Orion Protocol lost $3 million

The following day, on February 2, Orion Protocol, a decentralized exchange, was hit with a loss of approximately $3 million as a result of a reentrancy attack. The attackers used a malicious smart contract to drain funds by repeatedly issuing withdrawal orders against the targeted account. CEO of Orion Protocol, Alexey Koloskov, confirmed the attack and assured users that their funds were secure. Koloskov suggested that the problem was potentially caused by a vulnerability in a third-party library used by their experimental and private brokers rather than any inadequacies in their core protocol code.

Platypus Finance lost $9.1 million

Platypus Finance, a DeFi protocol, was the victim of a flash loan attack on February 16, resulting in a loss of $8.5 million from the protocol. According to an Omniscia post-mortem report, the attack was made possible by code that was out of order. On February 23, the Platypus team announced their intention to remint frozen stablecoins to return about 78% of the main pool funds. In addition, the team confirmed two more incidents that led to a total of $667,000 being exploited, bringing the total losses to around $9.1 million. On February 25, French authorities apprehended two suspects connected to the hack and confiscated approximately $222,000 worth of cryptocurrency assets.

Hope Finance lost $1.86 million

A few days after the previous DeFi attacks, on February 20, users of Hope Finance, an Arbitrum-based algorithmic stablecoin project, were targeted by a smart contract exploit, resulting in approximately $2 million being stolen from users.
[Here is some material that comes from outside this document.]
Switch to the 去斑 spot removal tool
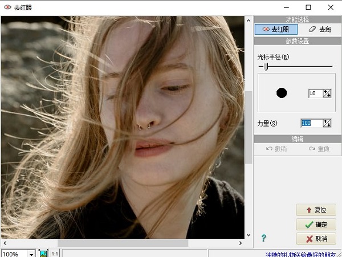 [x=319, y=29]
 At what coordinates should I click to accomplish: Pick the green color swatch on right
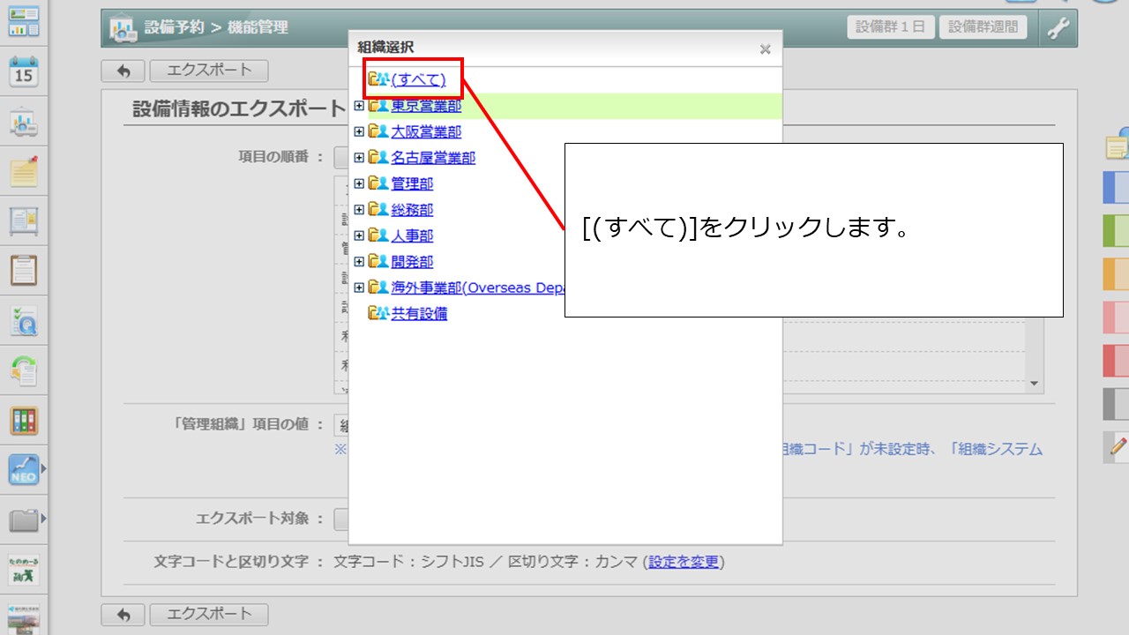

Web3 security firm CertiK reported the incident on February 21 after Hope Finance announced the scam on its Twitter account. According to a CertiK team member, the scammer altered the smart contract details, resulting in funds being drained from the Hope Finance genesis protocol: "It appears that the scammer changed the TradingHelper contract, which meant that when 0x4481 called OpenTrade on the GenesisRewardPool, the funds were transferred to the scammer."

Dexible lost $2 million

On February 17, multichain exchange aggregator Dexible suffered an exploit that targeted the app's selfSwap function, resulting in the loss of $2 million worth of cryptocurrency. According to a February 18 post from the exchange, "a hacker exploited a vulnerability in our newest smart contract. This allowed the hacker to steal funds from any wallet that had an unspent spend approval on the contract." The Dexible team discovered that the attacker had used the app's selfSwap function to transfer over $2 million worth of crypto from users who had previously authorized the app to move their tokens. The attacker then withdrew the coins through Tornado Cash into unknown BNB wallets.

DForce Network lost $3.65 million with a twist

Another DeFi protocol, dForce network, fell prey to a reentrancy attack in February, resulting in losses of approximately $3.65 million. dForce confirmed the attack in a post on February 10. However, there was a surprising turn of events when the attacker came forward as a white hat hacker and returned all the funds. "On February 13, 2023, the exploited funds were completely returned to our multisig on both Arbitrum and Optimism, which was a perfect outcome for everyone," dForce stated.

According to the 2023 Crypto Crime Report by blockchain data company Chainalysis, hackers took $3.1 billion from DeFi protocols in 2022, comprising over 82% of the overall stolen amount for the year.